I'd actually say that CyberPower can be a pretty great deal for a pre-built system, but there are some caveats to that.
First, you need to actually buy and configure on their site. The systems from Best Buy, Amazon, etc. are much more expensive than the systems you can get from their site, can't be configured, and are likely to have some dodgy components. Now they do take a couple of weeks to build and ship (used to be more like a month,) so if you need a system now they might not be the best choice.
Second, you really want to catch good sales, and in particular sales where they're pushing something that you actually want. A lot of their sales are of the "free upgrade" kind. If you want the particular free upgrades they're offering that can be a great deal. If you don't care, it's not so great. And they often throw in some low-mid range peripherals for free. Whether or not you want/need them will affect how good the deal is.
Third, I mentioned that you have to configure the system on their site. You have to know what you want in order to do that. If you look at their stock configurations... well, I think they are a bit odd.
The PSU is one place where this is true- they tend to favor big cheap PSUs over good smaller ones. Or sometimes big good ones- one of the things they are pushing right now is a free upgrade to an EVGA SuperNOVA 1050 GS. . I'm not an expert on PSUs, but I feel safe in saying that this PSU is not likely to fry your system . But it's a lot of power supply for a pre-built $1200.00 gaming system that defaults to a single GTX 1060. Anyway, sometimes their default PSU choices are terrible, but they usually have some decent to good ones in the configurators.
There are other areas of weirdness as well, especially when it comes to pricing. I'm in the market for a new system, and have decided to build my own, but I was a bit on the fence about it for a while, and was looking at their current deals. One thing that really struck me is that going from the default 8 Gigs of Ram to 16 was at least $70.00. That is pretty steep for an 8 Gig stick of RAM- for the system I'm building I got 16 Gigs of perfectly fine RAM for about $51.00. But today their Daily Deal is a free upgrade to 16 Gigs.
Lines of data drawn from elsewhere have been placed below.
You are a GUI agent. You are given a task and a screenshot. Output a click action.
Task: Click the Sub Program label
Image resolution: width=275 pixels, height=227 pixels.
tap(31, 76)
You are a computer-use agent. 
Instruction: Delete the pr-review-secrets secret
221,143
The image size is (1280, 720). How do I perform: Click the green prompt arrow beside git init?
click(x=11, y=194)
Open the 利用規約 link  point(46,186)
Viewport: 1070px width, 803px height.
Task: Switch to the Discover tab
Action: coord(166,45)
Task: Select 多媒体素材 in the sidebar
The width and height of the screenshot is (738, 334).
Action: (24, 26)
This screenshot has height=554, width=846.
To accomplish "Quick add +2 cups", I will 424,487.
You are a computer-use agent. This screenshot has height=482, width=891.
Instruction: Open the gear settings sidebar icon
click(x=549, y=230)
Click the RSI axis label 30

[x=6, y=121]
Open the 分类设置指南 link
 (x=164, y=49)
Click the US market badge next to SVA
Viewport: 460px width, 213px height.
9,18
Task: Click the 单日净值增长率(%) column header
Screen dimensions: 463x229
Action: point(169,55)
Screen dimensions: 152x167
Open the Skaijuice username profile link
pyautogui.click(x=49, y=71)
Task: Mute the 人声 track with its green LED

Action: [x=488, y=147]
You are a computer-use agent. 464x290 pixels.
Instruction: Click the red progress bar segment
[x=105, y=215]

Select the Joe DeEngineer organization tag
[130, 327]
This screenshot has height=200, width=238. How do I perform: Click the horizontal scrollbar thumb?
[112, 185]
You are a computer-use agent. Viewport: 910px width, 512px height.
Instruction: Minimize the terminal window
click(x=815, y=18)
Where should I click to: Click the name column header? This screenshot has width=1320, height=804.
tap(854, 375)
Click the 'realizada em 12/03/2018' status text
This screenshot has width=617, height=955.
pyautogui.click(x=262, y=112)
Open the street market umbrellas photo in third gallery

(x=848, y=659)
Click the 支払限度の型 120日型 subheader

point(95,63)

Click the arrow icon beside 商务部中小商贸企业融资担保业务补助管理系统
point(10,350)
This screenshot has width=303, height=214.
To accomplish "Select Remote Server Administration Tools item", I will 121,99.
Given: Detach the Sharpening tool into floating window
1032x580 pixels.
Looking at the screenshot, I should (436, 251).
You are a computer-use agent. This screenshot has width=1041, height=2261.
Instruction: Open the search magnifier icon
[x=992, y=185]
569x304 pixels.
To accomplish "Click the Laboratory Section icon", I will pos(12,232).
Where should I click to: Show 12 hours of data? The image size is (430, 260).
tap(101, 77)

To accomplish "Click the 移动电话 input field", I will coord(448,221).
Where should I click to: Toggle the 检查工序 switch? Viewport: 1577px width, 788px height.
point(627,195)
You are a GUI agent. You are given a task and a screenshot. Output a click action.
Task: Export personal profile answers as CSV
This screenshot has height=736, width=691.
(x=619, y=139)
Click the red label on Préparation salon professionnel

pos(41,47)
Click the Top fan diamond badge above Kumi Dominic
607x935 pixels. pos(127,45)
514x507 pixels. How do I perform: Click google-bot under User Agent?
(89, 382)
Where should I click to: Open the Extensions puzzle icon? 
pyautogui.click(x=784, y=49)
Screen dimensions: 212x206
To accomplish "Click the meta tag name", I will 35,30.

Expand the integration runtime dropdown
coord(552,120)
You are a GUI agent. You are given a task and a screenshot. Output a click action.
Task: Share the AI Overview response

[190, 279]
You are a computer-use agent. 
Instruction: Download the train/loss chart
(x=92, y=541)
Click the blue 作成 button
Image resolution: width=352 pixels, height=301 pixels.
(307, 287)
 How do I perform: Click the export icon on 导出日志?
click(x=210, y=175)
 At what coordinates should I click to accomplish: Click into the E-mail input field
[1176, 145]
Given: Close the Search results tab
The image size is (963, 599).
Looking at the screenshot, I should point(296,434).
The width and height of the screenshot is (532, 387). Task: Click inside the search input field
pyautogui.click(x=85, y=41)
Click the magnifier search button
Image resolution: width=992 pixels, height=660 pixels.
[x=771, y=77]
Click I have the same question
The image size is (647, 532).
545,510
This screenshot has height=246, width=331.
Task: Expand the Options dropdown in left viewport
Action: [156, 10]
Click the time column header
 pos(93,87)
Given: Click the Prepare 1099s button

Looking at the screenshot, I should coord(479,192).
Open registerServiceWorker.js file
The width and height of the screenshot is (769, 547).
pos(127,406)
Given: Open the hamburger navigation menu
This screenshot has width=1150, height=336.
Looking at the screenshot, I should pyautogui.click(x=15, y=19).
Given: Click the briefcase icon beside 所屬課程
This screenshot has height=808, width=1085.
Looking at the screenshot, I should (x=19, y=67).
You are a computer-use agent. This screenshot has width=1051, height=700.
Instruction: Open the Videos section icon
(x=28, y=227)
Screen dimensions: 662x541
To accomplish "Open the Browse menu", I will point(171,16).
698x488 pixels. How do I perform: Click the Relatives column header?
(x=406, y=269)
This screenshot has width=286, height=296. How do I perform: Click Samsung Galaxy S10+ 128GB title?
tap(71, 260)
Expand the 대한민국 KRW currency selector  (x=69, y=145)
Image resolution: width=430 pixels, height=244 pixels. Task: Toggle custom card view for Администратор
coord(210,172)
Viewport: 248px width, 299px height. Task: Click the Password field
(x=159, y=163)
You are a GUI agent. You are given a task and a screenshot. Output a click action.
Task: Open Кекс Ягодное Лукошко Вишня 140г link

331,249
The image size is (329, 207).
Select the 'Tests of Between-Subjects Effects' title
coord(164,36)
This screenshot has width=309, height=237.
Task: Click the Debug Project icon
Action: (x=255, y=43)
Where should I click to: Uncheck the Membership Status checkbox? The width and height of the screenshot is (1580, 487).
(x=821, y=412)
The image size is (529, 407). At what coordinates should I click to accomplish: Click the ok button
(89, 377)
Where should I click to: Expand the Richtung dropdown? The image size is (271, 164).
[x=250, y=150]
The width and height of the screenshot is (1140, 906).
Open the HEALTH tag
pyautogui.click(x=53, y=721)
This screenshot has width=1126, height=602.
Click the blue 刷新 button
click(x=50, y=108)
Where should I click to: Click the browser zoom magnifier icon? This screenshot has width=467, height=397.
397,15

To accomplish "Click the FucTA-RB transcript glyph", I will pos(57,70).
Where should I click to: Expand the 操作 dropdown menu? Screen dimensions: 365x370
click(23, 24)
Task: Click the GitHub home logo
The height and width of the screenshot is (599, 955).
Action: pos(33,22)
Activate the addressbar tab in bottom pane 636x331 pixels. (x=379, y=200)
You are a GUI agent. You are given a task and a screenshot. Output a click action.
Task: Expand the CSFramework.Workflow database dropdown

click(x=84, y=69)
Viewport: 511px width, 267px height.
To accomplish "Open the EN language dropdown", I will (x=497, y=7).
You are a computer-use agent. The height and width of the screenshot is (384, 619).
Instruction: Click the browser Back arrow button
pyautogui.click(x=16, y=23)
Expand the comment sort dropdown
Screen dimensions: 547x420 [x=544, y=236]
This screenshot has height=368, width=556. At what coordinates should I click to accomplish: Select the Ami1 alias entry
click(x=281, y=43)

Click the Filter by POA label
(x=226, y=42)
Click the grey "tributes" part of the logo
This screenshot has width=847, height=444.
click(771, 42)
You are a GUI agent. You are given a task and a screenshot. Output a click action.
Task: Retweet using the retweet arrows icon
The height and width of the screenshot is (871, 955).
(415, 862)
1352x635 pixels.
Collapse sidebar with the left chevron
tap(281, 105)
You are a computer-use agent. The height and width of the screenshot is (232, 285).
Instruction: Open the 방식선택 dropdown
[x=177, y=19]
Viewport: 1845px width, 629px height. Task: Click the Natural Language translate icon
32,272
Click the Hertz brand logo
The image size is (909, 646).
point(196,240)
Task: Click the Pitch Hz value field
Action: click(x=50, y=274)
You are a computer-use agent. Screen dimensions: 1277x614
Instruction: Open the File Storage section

And when I was looking at their configurator earlier this week the special was on an NVidia partner 1070 (an EVGA FTW maybe?) I already have a GPU I want to use, but removing that card only took $355.00 off the price. If I had wanted that card right now it would have been a better deal than it was without it. But that's generally the nature of configuring pre-built systems.
They also have a bias toward overclockable systems, which means not just slightly more expensive chips, but substantially more expensive motherboards. And toward liquid cooling. If you don't want to overclock and are happy with a stock cooler that again makes CyberPower a less good deal, I think (I haven't looked as hard at the pricing of their locked builds though, so I could be wrong about this, but that's my impression.)
I actually think that as long as you know what you want and configure your system properly CyberPower is a pretty good deal, and can be a great deal if you're willing to wait for the right sale, or just get lucky when you want to order. If it were straight-up a matter of money I would have ordered from them- at any reasonable price for my time it would be a lot cheaper than building. I just happen to want to build a PC, and also want to have total control over what goes into it this time.